# Exercise
After finding "You are a GUI" in a line below, print that line and the rest of the lines exactly, leaving out all pictures.

(Pixel coordinate grounding data)
-*-

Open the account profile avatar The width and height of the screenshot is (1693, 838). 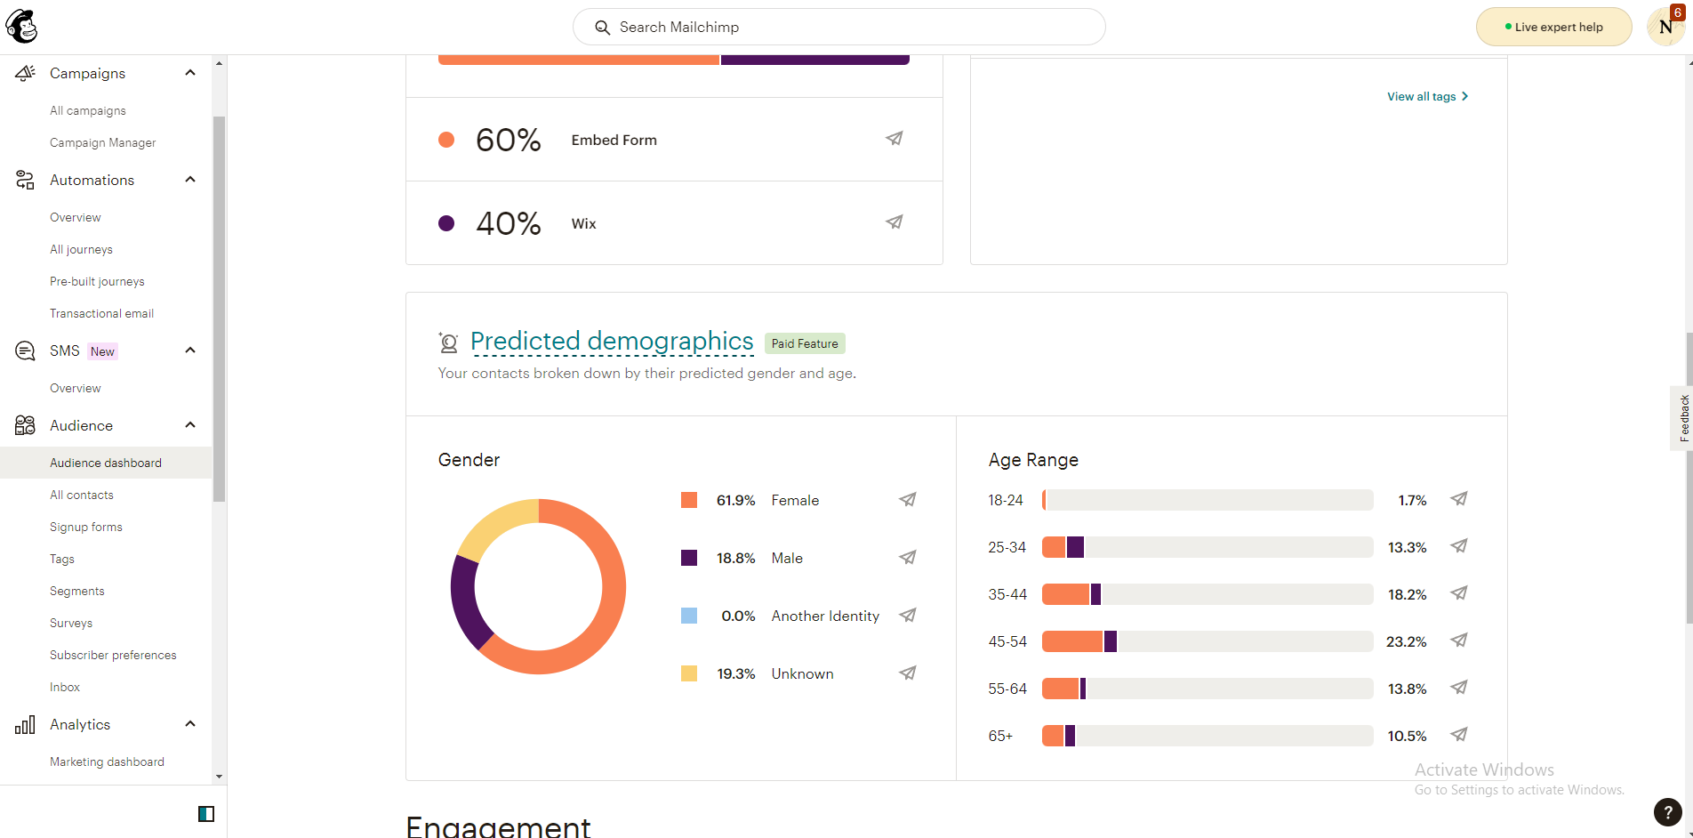pos(1665,27)
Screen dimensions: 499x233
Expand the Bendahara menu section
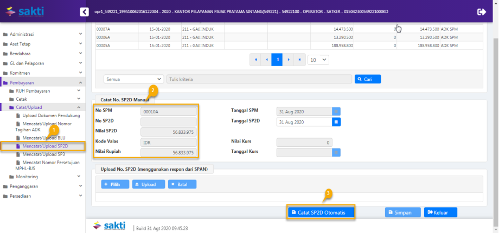(x=43, y=54)
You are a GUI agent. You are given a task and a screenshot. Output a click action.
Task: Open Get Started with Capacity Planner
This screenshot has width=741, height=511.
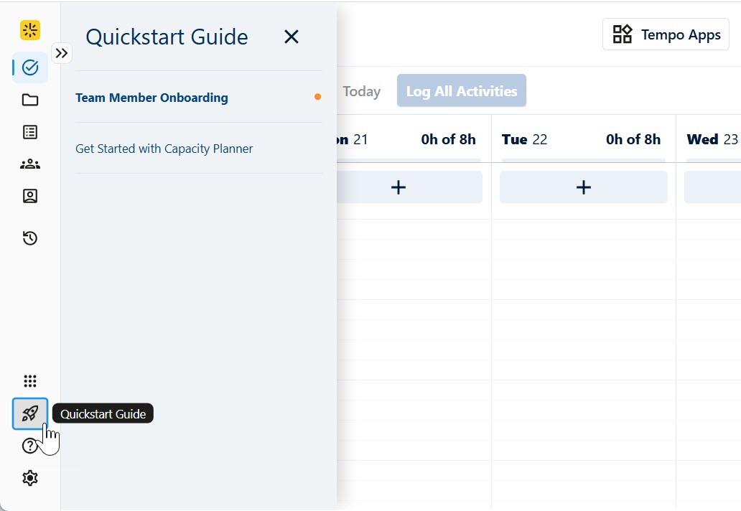pyautogui.click(x=164, y=149)
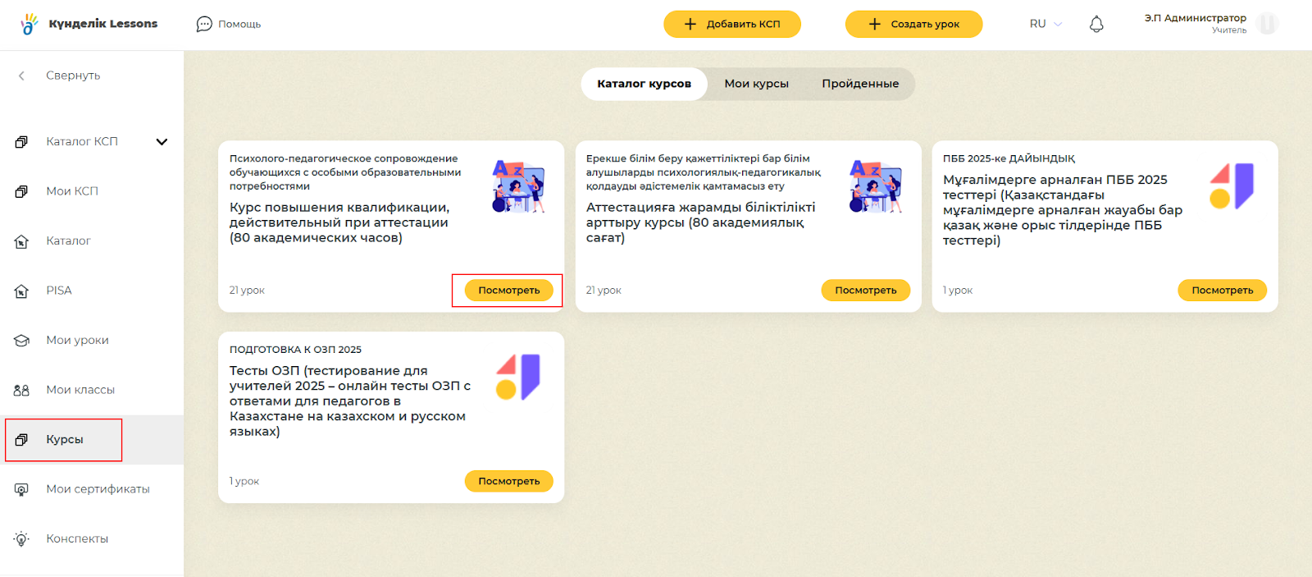Screen dimensions: 1312x577
Task: Open PISA from the sidebar
Action: coord(59,291)
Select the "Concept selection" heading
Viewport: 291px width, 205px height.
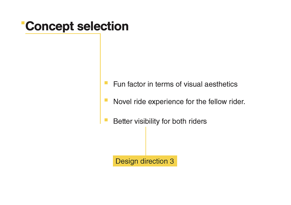(77, 26)
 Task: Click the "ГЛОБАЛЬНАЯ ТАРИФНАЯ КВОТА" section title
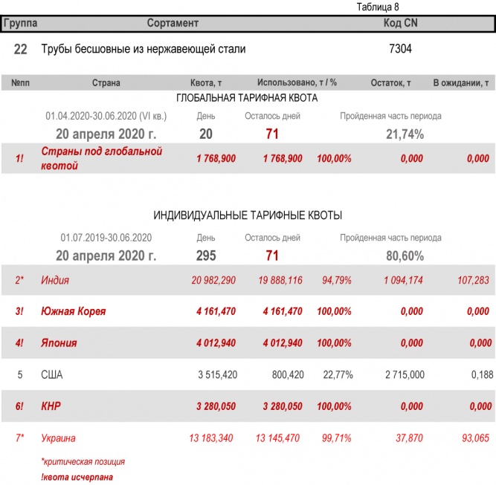pyautogui.click(x=247, y=98)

-*-

# Response to this exercise
You are a GUI agent. You are given a task and a screenshot. Output a click action.
Task: Open Get Started with Capacity Planner
This screenshot has width=741, height=511.
pyautogui.click(x=164, y=149)
Screen dimensions: 1312x577
Task: Open PISA from the sidebar
Action: coord(59,291)
Select the "Concept selection" heading
Viewport: 291px width, 205px height.
(77, 26)
 Task: Click the "ГЛОБАЛЬНАЯ ТАРИФНАЯ КВОТА" section title
pyautogui.click(x=247, y=98)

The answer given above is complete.